→ **What is being asked**
Copy every line of the records below that holds the word "Service".
** Opening Information supplied block **
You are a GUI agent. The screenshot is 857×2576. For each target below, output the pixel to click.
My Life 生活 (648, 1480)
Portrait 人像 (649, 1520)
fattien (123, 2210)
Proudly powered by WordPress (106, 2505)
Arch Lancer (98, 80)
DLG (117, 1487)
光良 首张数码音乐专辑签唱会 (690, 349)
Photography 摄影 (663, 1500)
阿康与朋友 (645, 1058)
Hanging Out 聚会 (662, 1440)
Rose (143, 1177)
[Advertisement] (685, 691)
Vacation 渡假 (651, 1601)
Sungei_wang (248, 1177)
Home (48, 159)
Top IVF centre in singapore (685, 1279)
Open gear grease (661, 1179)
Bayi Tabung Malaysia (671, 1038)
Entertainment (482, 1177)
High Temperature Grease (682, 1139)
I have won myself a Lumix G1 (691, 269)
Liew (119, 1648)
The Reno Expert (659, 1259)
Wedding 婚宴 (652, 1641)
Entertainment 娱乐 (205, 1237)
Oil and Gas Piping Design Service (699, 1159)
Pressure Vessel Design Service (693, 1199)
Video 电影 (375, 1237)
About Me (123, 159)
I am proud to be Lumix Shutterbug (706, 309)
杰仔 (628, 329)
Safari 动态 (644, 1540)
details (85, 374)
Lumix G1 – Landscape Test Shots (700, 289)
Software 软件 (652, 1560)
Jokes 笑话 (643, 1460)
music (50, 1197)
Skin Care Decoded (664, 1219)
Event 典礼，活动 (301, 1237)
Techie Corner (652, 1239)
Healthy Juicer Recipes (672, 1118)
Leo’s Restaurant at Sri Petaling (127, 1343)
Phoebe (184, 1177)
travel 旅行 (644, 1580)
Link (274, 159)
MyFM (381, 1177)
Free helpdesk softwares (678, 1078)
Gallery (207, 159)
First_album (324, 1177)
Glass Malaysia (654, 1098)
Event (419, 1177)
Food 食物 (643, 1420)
** Closing Information supplied block **
→ **Response to the task**
Oil and Gas Piping Design Service (699, 1159)
Pressure Vessel Design Service (693, 1199)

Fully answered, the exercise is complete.